Keep only the lines that hold the string "Given", filtering out the rest of the entries below.

START Records to process

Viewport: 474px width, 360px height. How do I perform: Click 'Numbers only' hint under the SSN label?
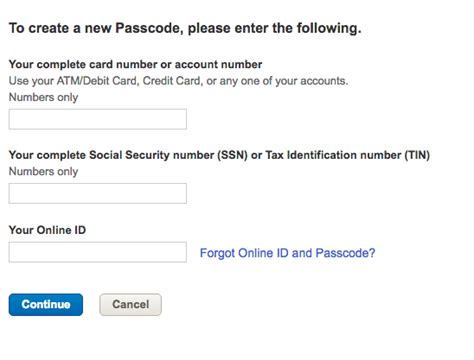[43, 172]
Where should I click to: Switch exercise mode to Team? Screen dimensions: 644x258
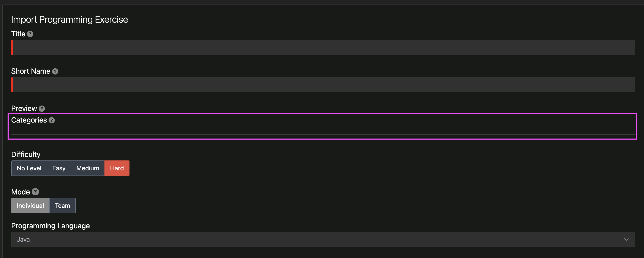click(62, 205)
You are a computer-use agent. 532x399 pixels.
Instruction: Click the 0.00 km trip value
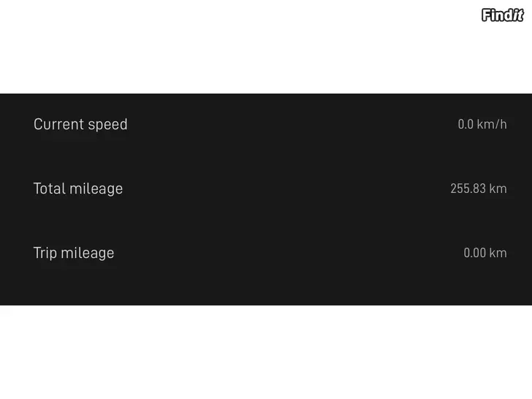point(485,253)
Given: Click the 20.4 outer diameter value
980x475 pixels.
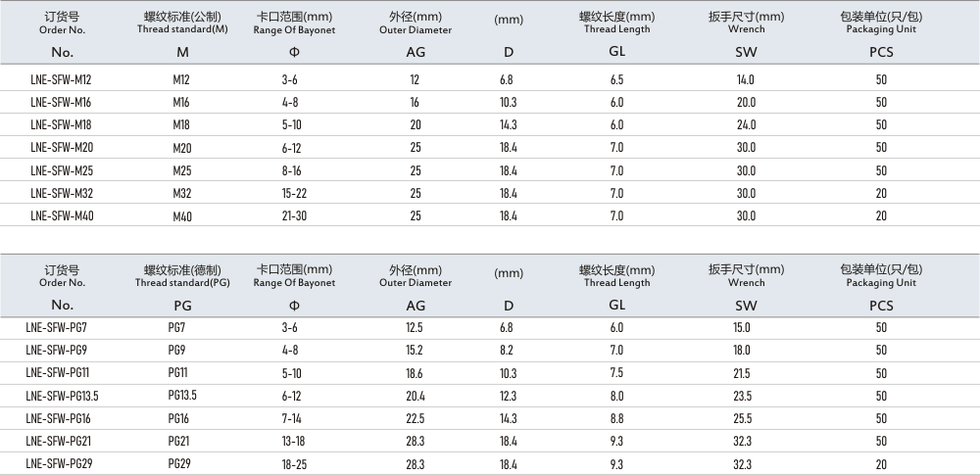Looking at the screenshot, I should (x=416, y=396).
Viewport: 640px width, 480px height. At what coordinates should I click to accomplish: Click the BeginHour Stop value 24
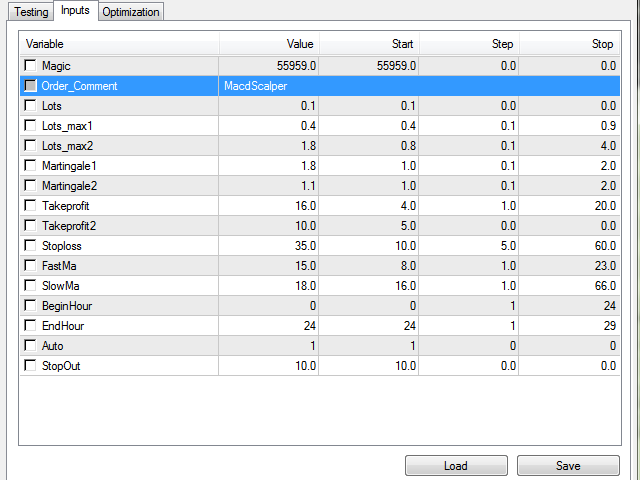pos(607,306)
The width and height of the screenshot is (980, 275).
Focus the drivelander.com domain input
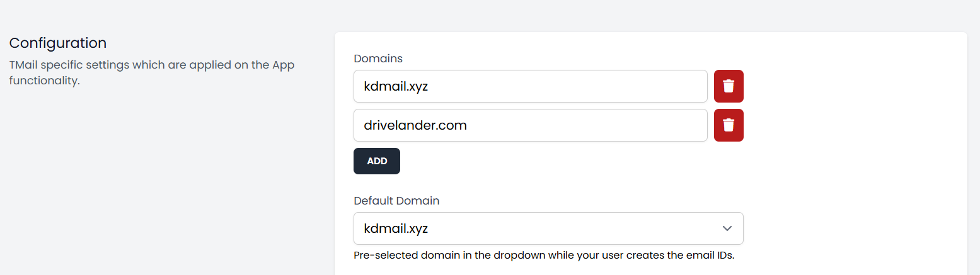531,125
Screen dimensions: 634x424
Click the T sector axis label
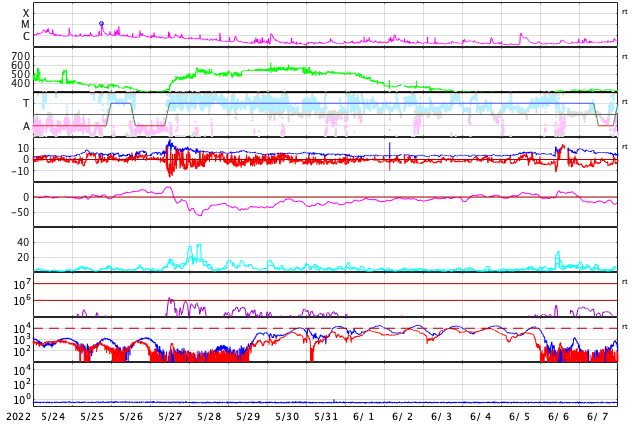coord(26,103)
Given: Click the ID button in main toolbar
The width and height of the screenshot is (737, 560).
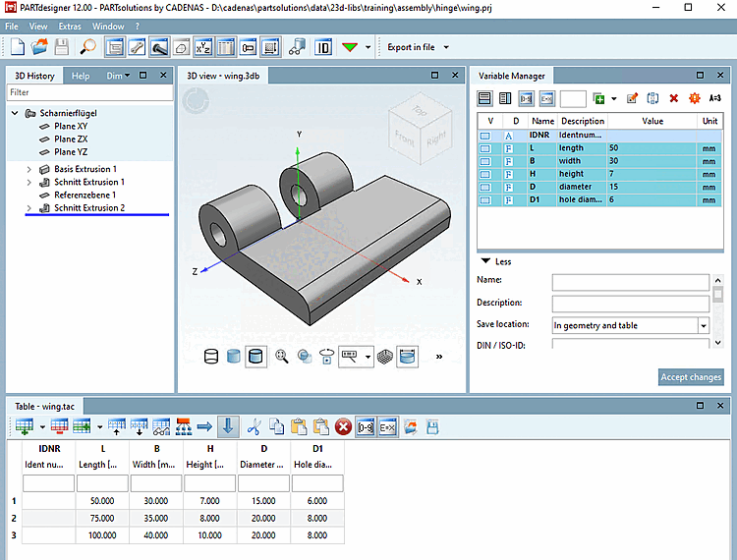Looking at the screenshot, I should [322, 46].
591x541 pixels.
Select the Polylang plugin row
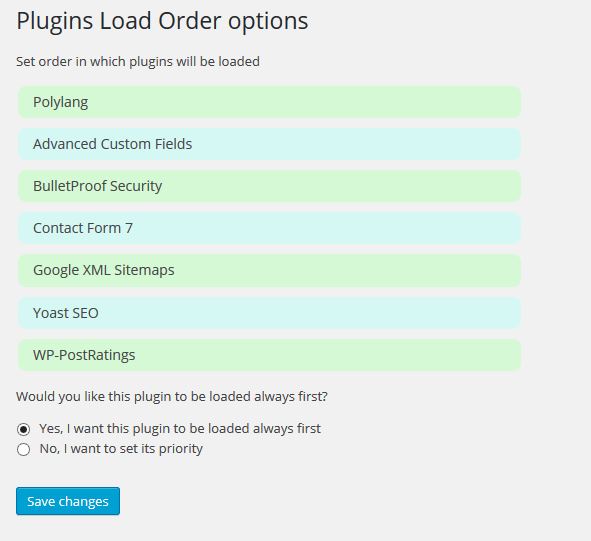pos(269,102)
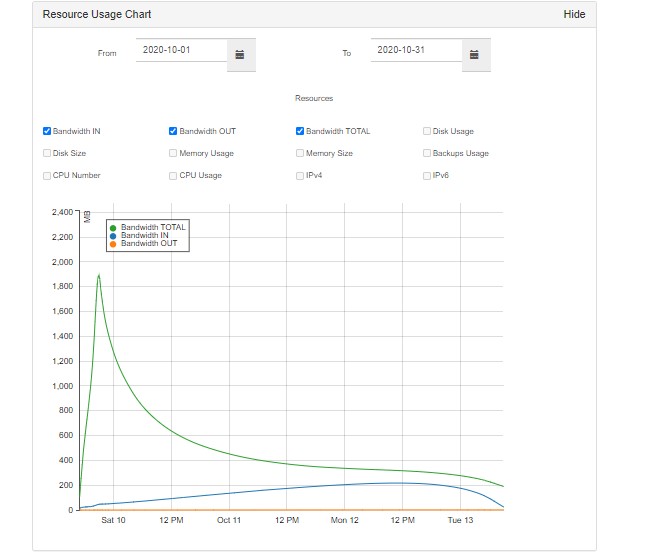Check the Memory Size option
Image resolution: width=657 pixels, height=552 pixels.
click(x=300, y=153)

END Records to process

▶ **Reply to the task**
Given: Click the 20.4 outer diameter value
Given: Click the ID button in main toolbar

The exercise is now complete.